C) While they looked at lots of children, it appears from what I was able to glean, that with actual discordant siblings (which is really the meat of their hypothesis), the N was only 1700, which isn't an extremely large sample size to extrapolate meaningful outcomes

D) and this, along with A, is my biggest beef with the study and how it was publicized. All the headlines read "no longterm benefits to breastfeeding!" but when you look at the actual outcomes they're looking at:

intelligence (which, if there is a benefit, is negligible and is not something I ever even touch on in breastfeeding education)

hyperactivity (huh? didn't even know anyone was making that claim in the first place)

asthma (no argument there except for my point in #A - no differentiation between ANY breastfeeding and EXCLUSIVE breastfeeding)

Various factors WRT academic achievement (number recognition? Really? Who cares?)

With the exception of obesity and asthma (which I have already addressed above), as far as I'm concerned, those are things that I care very little about. What I care about are things like reduced risk of infection, childhood illness, diabetes, heart disease, maternal osteoporosis, breast, uterine and ovarian cancer, as well as things like improved child spacing and financial savings.

So, that's my $.02.

If it wasn't so great, after how many thousands of years? We probably wouldn't be here now.

Thanks for your thoughts on it, klone. That definitely helps me place it in a better perspective. When I first read it I wondered why I was exclusive pumping like a chump if the benefits were only short term ones. As a nurse the population I see that is at a point where lactation education is pertinent is a NICU population, and there's actually a pretty respectable population that does pump at my hospital especiallu considering my state's breastfeeding rates. I wasn't ready to start telling families to not bother and just give formula, but it did make me wonder a lot about patient education. But I hadn't looked at it much more closely than the article about it.

Specializes in Eventually Midwifery.

I find it so strange that time and money are put into researching to justify the benefits of breast milk when it obviously has been the way our species has been sustained for thousands of years. Why are we not putting more effort into assuring that formula is really a safer alternative? I would like to see some long term case studies comparing formula use to instances of allergies and autism.

The Risks of Not Breastfeeding for Mothers and Infants

If there's a body of proof supporting breastfeeding instead of just assumptions, it can be useful in drafting policies that affect women and support breastfeeding. Laws requiring employers to support lactation at work would be an example of that.

So I don't find it to be an odd topic. One of the things I really appreciated about the study I started this thread to talk about is that the author does discuss the challenges that women face breastfeeding when there's not a ton of formal, societal support for parenting infants and that programs that ease the financial burden of taking an extended maternity leave would be supportive of breastfeeding.
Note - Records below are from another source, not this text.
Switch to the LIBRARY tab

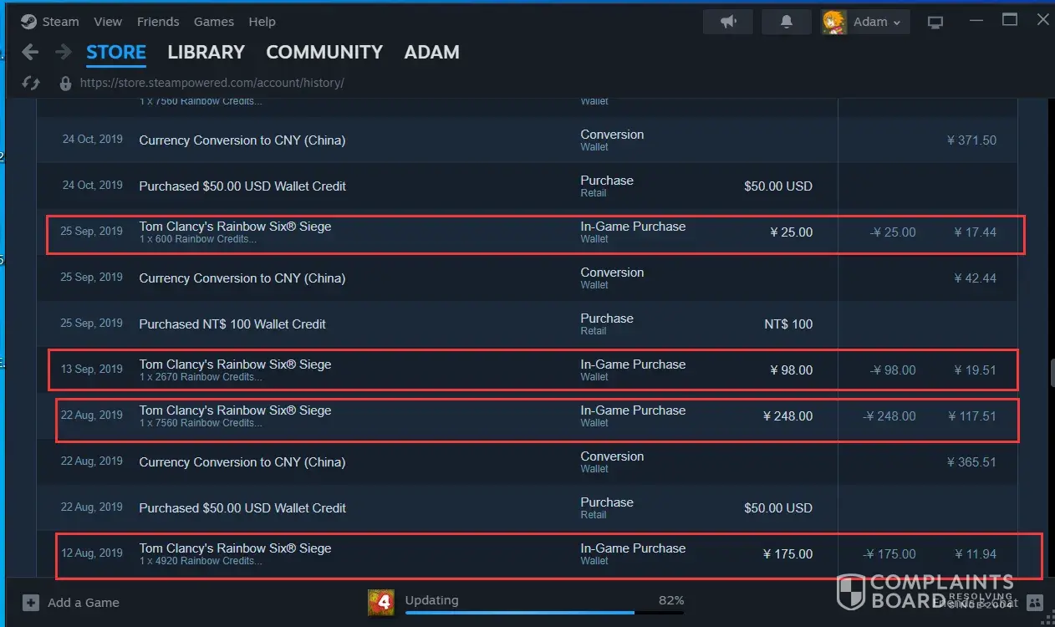[x=206, y=53]
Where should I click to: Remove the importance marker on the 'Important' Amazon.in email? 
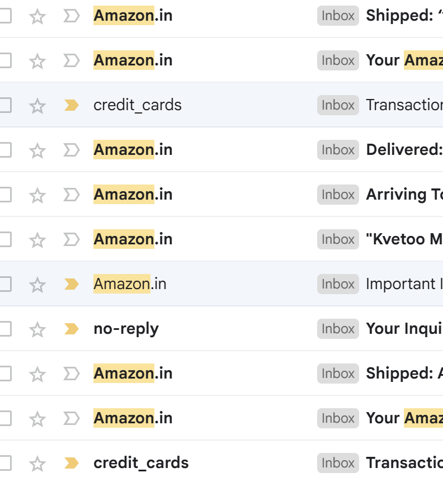[72, 285]
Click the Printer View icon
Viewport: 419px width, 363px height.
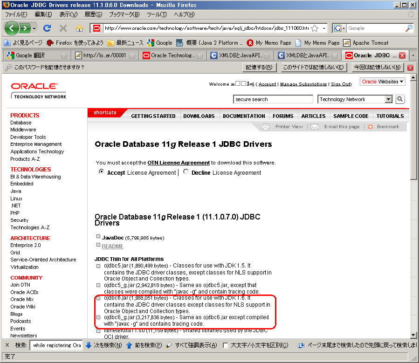(x=266, y=127)
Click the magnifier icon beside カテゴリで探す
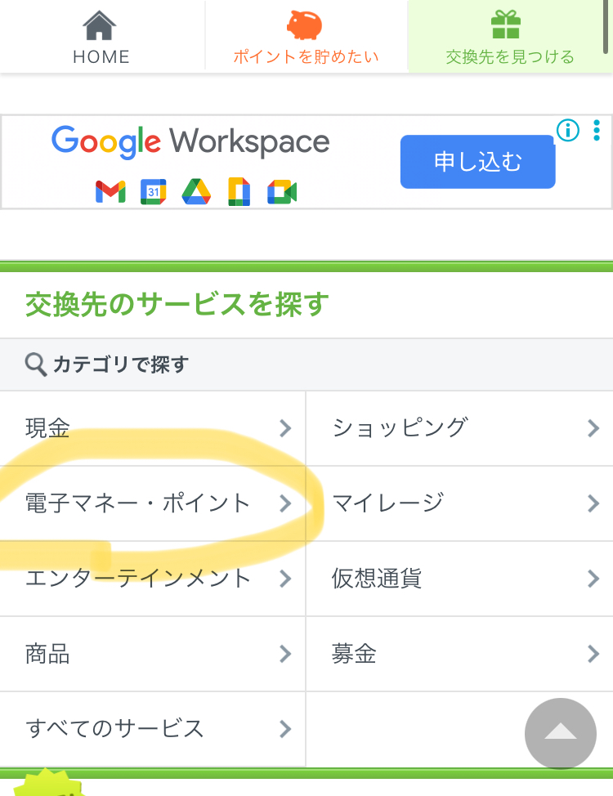 coord(35,364)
Specializes in Specializes in L/D, newborn, GYN, LTC, Dialysis.

Klone, I can't add anything. You summed it up beautifully. I always enjoy the enlightenment I get from your posts. Thank you.

Specializes in OB-Gyn/Primary Care/Ambulatory Leadership.

Wow, thank you so much! I'm very flattered. :)

And this is what is known as "research", folks.

Let's combine babies who breastfeed once per week with those that exclusively breastfeed effectively invalidating results. Sheesh.

Klone, you having stated your assessment eloquently.